• [Description of the task]: Find the line that contains "The height and width of the screenshot is (490, 672)." in the entries below. Restate it and every line after it, word for word, with no pictures.

• [Records to process]:
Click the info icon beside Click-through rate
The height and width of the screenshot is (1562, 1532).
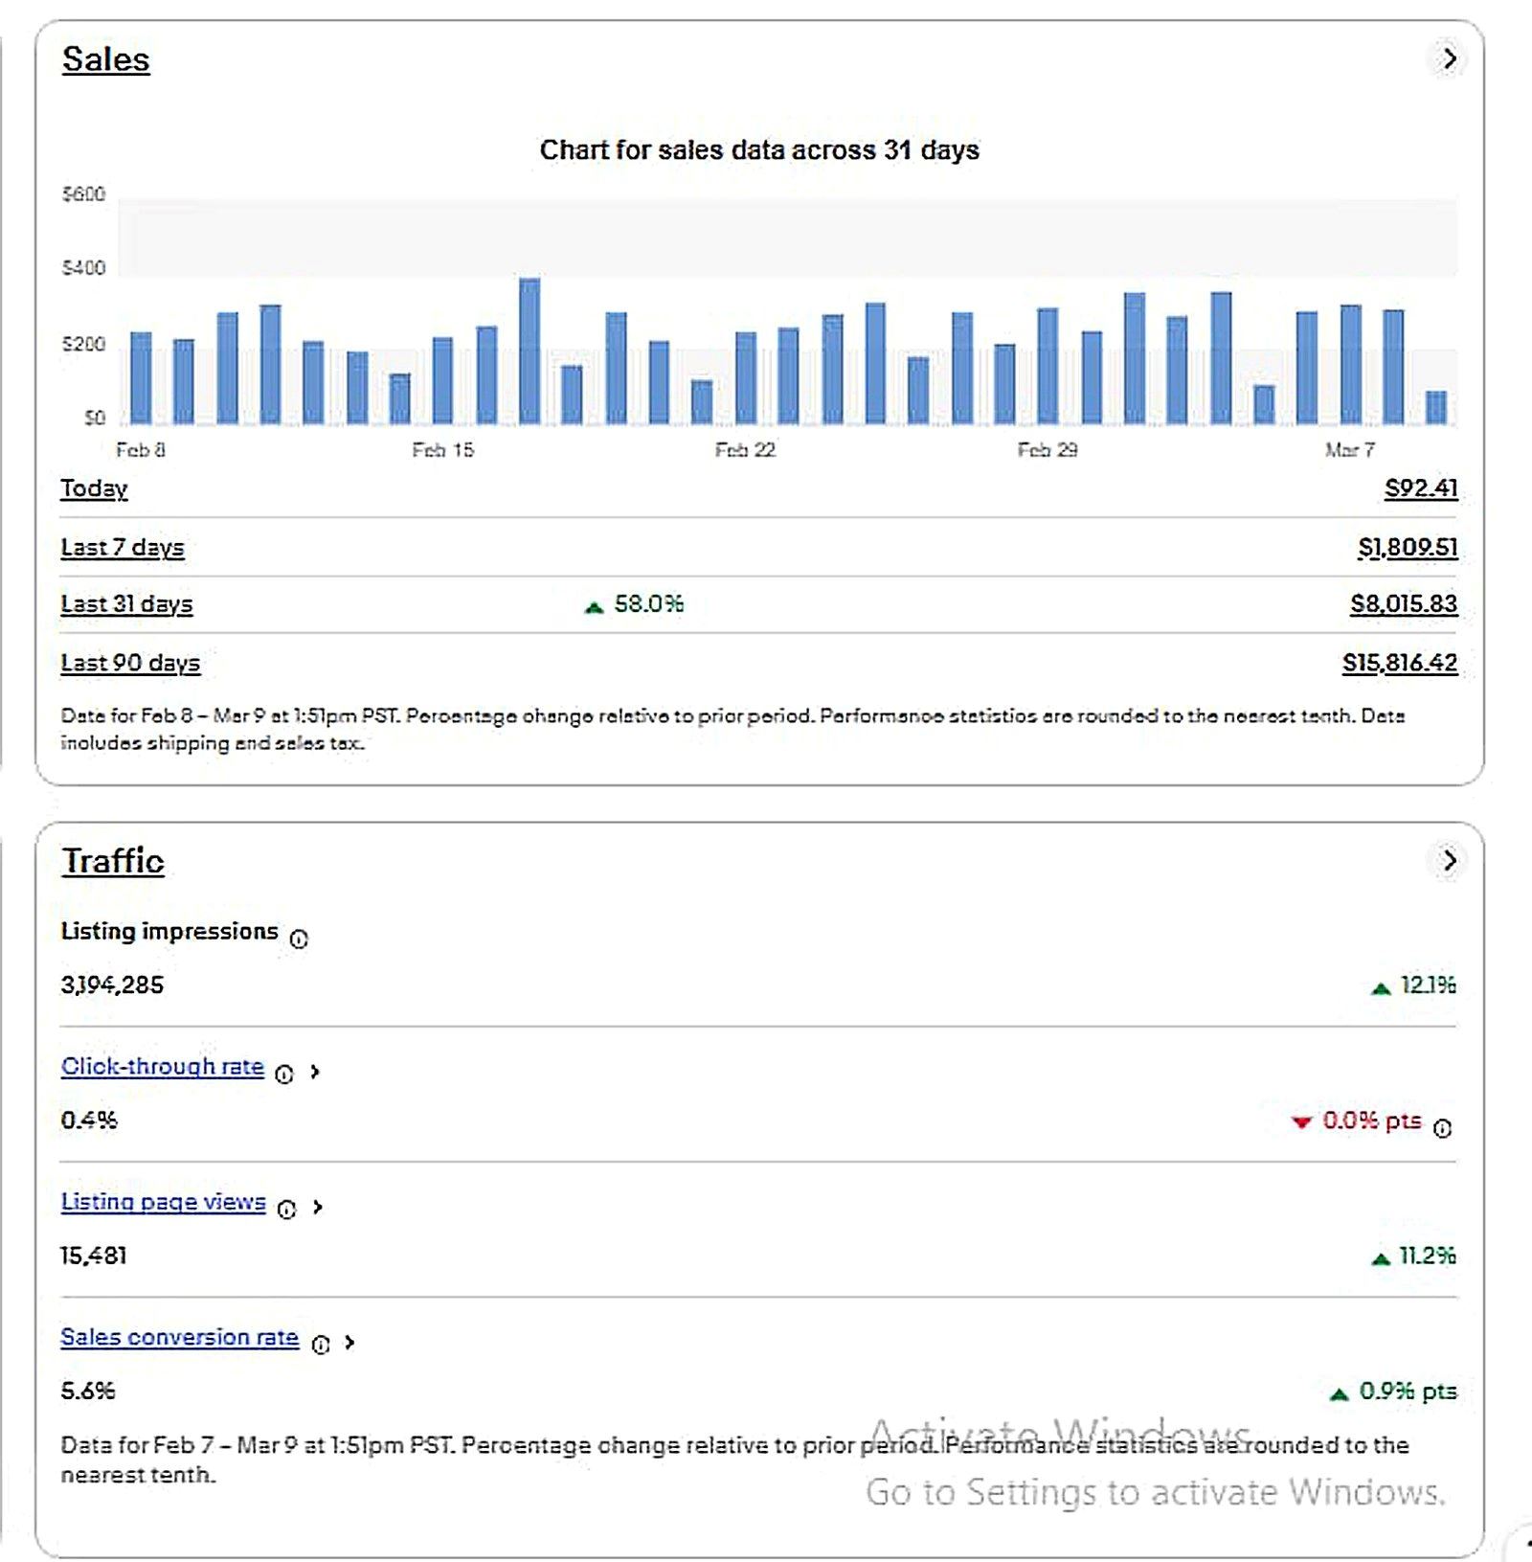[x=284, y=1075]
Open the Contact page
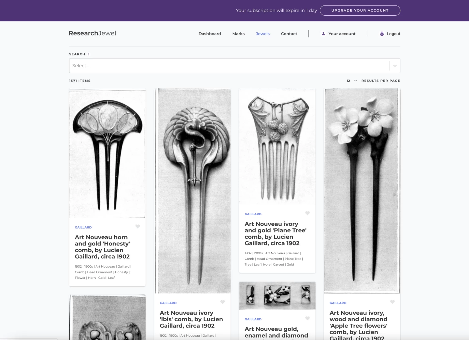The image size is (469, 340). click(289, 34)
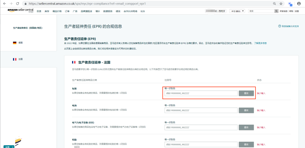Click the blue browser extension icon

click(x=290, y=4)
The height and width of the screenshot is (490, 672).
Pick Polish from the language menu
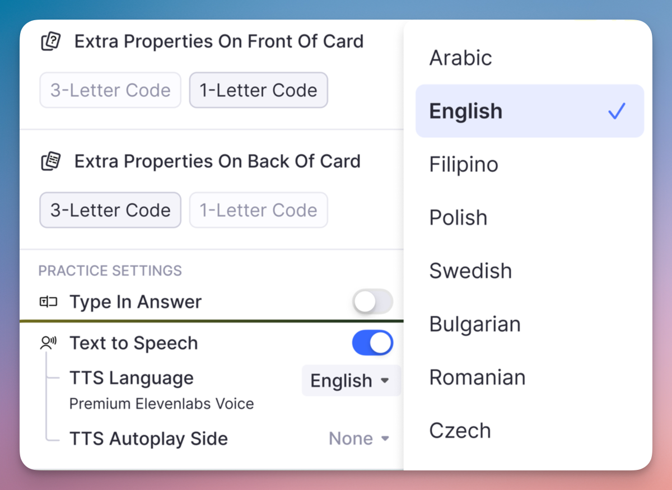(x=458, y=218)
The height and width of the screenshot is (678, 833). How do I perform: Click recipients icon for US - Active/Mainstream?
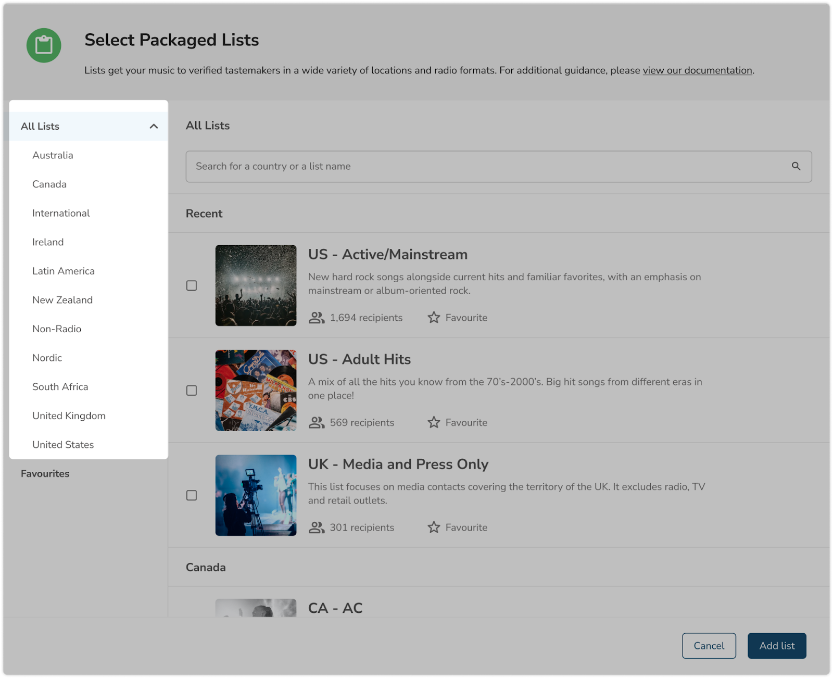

• [Solution to this problem]:
The height and width of the screenshot is (490, 672).
Pick Polish from the language menu
(x=458, y=218)
The height and width of the screenshot is (678, 833). How do I perform: Click recipients icon for US - Active/Mainstream?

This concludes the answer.